*TASKS AND EXERCISES*:
1. Summarize the Ozark wreck fishing thread in two sentences.
2. In the Ozark wreck fishing thread, rewrite the stretch from "# 9/9 Water" through "distance for now.", substituting "baitfish" for "flying fish".
3. Carry the Ozark wreck fishing thread on from its last line by writing the next post.

*GIVEN PASSAGE*:
· · · ·

# 9/9 Water Conditions South of Ozark Wreck



## cwalla1420 (Apr 22, 2012)

Decent blue water south of the Ozark wreck. Lot of flying fish. Very scattered sargassum weed. Saw 1 turtle. A couple good hits but no keepers. Seems the good water is within seemingly reachable distance for now.


----------



## Jason (Oct 2, 2007)

Just trolling or did ya hit bottom too?


----------



## cwalla1420 (Apr 22, 2012)

Just trolled, but pretty good bottom marks on the Ozark.


----------



## Jason (Oct 2, 2007)

Cool deal, may have to hit it up this week!


----------



## iJabo (Jul 6, 2013)

If I didn't have Auburn-Lsu tickets, I'd be out there this satuday/sunday.


----------



## cwalla1420 (Apr 22, 2012)

· · · ·

[Item-finding records]
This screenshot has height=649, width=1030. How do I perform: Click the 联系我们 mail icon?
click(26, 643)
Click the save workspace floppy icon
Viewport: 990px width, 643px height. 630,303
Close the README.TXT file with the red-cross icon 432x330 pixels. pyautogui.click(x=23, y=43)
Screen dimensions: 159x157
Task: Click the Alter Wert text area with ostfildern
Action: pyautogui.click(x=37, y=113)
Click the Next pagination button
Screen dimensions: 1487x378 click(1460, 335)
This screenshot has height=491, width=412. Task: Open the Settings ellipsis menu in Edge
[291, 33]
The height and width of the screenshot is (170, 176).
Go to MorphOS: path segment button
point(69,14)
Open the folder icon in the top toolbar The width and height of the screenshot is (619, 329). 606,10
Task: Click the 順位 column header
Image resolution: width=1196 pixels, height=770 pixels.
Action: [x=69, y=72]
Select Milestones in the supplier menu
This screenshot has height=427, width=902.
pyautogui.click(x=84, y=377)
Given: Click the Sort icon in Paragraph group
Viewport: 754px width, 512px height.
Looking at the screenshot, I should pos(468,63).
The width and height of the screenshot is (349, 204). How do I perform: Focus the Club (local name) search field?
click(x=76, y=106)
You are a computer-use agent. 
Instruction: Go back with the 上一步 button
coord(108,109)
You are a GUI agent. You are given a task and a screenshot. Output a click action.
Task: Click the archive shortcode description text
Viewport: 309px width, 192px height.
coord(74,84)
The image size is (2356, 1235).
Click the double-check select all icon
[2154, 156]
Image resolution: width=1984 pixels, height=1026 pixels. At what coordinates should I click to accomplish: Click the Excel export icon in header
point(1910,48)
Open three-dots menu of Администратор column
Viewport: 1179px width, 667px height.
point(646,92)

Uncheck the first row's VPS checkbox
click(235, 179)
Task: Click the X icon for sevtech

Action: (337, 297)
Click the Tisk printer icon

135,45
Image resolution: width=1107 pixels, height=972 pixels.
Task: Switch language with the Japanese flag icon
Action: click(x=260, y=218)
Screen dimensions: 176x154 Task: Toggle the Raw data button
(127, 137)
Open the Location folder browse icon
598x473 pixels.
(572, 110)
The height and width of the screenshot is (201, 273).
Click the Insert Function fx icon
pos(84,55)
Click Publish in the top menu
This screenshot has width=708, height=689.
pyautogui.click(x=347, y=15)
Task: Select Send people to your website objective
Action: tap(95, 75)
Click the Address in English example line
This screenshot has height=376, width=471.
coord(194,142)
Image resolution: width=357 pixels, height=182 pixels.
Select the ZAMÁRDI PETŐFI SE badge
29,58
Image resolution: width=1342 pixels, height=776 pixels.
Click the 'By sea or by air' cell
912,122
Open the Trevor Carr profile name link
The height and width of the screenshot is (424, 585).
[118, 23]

· · · ·

*RESPONSES BY TASK*:
1. A poster reports decent blue water south of the Ozark wreck, with many flying fish, very scattered sargassum weed, one turtle, and a couple of good hits but no keepers. In the replies, the poster says they only trolled but saw pretty good bottom marks on the Ozark, one reader may go out that week, and another would be out that weekend if not for Auburn-LSU tickets.

2.
# 9/9 Water Conditions South of Ozark Wreck



## cwalla1420 (Apr 22, 2012)

Decent blue water south of the Ozark wreck. Lot of baitfish. Very scattered sargassum weed. Saw 1 turtle. A couple good hits but no keepers. Seems the good water is within seemingly reachable distance for now.

3.
How did you get that image with no cloud cover? Hilton's has shown this chlorophyll image the last couple days.....


----------



## iJabo (Jul 6, 2013)

cwalla1420 said:


> How did you get that image with no cloud cover? Hilton's has shown this chlorophyll image the last couple days.....


It's a free site run by NASA. It's no Hilton's, but it's useful. The image posted above came from a chlorophyll scan from 9/8.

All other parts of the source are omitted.